# My husband loves the other woman



## HopeForBetterEnding (Feb 13, 2017)

I am broken right now. I can’t believe something like this can happen to me. I have been with my husband for 7 years, married for 2 year with 1 kid just over 1 year old. I caught him on Jan 7 this year. We are just 27.

He had an EA with a single women who is 6 year older than him and way too less attractive than me. She is his co-worker. He started had feelings to her about 6 months ago, but right after that we luckily moved to the US due to our studying. We come from Asian, that said, they can’t meet each other. After 3 weeks in contact via phones and texts. They tried to end it and have been no contact for about 4 months. However, due to the relocation, my hands are full of childcare and studying at the same time, and he was extremely mean to me (I guess it was the withdrawal symdroms but I didn’t know). We fight a lot but we still laugh a lot. Until mid December, 2016, he contacted her again because he missed her so much and he know he love her (that’s what’s he said but, of course, I don’t know at that time) and we fight frequently during that time due to his unbearable behaviors. December 15, 2016, our grandfather passed away and he immediately went back to our country alone where he spent all his free time with her. He came back to US after 10 days and declared he was no longer in love with me and he had no other. I caught him on phone with her on early Jan. Under my pressure, he chose to stay with me and our kid, because of his responsibility. He hopes I will live with him without “love”, just to conduct our responsibility. Luckily his affair is still an EA, maybe somewhat PA with hugs and kisses.

**LISTED ENTRIES**
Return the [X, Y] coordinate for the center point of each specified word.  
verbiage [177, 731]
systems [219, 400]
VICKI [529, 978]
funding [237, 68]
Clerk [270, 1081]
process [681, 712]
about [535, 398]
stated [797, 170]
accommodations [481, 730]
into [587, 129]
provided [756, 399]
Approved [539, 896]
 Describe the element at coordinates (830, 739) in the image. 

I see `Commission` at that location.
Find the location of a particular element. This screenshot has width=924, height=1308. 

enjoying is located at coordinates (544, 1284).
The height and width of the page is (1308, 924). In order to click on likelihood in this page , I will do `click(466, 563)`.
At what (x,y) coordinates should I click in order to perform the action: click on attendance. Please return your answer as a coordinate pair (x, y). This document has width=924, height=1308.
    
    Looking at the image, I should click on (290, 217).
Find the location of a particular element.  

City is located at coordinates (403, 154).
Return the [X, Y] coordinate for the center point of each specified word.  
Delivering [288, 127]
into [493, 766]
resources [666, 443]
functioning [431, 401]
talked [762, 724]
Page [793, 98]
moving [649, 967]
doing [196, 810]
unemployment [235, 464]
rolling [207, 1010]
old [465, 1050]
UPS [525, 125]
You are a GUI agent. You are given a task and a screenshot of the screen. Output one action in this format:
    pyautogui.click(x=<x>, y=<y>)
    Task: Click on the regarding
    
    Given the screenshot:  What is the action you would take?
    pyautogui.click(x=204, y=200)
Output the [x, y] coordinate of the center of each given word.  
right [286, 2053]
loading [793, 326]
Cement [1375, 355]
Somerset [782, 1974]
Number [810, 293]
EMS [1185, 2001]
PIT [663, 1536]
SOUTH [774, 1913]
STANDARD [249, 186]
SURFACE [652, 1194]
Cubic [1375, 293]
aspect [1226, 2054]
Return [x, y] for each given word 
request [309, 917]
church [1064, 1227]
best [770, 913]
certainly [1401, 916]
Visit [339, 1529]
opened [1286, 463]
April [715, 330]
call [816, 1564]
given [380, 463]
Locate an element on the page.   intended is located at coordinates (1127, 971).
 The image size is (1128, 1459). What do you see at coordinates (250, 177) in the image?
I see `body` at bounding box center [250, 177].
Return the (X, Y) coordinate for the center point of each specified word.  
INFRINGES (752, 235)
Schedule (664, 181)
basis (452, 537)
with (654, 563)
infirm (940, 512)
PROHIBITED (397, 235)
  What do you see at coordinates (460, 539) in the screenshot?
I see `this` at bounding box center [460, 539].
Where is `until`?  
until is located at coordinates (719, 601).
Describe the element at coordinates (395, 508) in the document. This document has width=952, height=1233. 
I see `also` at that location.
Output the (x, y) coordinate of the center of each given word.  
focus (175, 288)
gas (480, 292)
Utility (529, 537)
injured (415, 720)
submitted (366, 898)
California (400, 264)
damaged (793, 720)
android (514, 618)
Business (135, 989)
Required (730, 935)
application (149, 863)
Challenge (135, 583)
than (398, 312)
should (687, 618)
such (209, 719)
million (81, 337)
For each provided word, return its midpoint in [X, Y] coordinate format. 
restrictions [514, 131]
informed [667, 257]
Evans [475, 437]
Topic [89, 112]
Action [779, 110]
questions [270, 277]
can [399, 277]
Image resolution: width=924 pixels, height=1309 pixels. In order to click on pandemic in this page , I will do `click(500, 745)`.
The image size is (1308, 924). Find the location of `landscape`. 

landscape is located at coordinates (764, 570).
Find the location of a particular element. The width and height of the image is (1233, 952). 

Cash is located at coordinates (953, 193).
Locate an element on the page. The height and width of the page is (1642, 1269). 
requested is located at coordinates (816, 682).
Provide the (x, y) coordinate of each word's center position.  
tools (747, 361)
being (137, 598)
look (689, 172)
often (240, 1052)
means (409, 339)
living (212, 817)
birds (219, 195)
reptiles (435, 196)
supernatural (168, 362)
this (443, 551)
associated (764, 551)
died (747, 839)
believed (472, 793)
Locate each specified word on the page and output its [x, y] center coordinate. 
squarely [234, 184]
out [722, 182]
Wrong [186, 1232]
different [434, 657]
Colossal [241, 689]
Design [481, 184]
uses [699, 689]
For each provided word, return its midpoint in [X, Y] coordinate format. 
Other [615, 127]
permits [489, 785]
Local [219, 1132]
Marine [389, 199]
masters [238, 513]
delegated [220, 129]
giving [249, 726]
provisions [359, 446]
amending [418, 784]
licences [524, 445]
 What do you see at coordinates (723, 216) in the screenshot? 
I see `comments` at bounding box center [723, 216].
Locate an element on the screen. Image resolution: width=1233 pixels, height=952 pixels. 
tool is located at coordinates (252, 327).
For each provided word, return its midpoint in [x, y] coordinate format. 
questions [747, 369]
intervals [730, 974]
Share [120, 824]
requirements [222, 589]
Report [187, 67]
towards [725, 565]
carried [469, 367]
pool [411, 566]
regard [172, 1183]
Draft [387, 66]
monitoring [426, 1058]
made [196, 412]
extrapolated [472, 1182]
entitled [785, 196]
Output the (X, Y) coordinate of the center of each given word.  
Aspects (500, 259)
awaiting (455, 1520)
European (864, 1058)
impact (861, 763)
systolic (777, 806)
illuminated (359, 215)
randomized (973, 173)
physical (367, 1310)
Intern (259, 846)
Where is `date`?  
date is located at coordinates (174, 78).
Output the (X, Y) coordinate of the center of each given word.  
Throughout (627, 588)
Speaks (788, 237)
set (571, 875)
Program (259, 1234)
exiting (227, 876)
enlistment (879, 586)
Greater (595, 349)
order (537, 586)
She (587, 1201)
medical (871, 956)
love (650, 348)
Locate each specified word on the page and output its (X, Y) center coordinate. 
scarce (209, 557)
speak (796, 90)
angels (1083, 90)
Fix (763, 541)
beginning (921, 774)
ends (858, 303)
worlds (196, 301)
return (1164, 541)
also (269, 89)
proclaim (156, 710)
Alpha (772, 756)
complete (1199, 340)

**SET EXERCISE 1**
In the forum post, transcribe everything between "I am broken" and "are just 27.", inclusive.
**SET EXERCISE 2**
Using the forum post, decide whether each statement agrees with it. Answer yes or no for each and quote the words that settle it: (a) The writer had been married to her husband for seven years. (b) The grandfather passed away on December 15, 2016. (c) The other woman is younger than the husband.

**WRITTEN REPLY 1**
I am broken right now. I can’t believe something like this can happen to me. I have been with my husband for 7 years, married for 2 year with 1 kid just over 1 year old. I caught him on Jan 7 this year. We are just 27.

**WRITTEN REPLY 2**
(a) No: "I have been with my husband for 7 years, married for 2 year"
(b) Yes: "December 15, 2016, our grandfather passed away"
(c) No: "a single women who is 6 year older than him"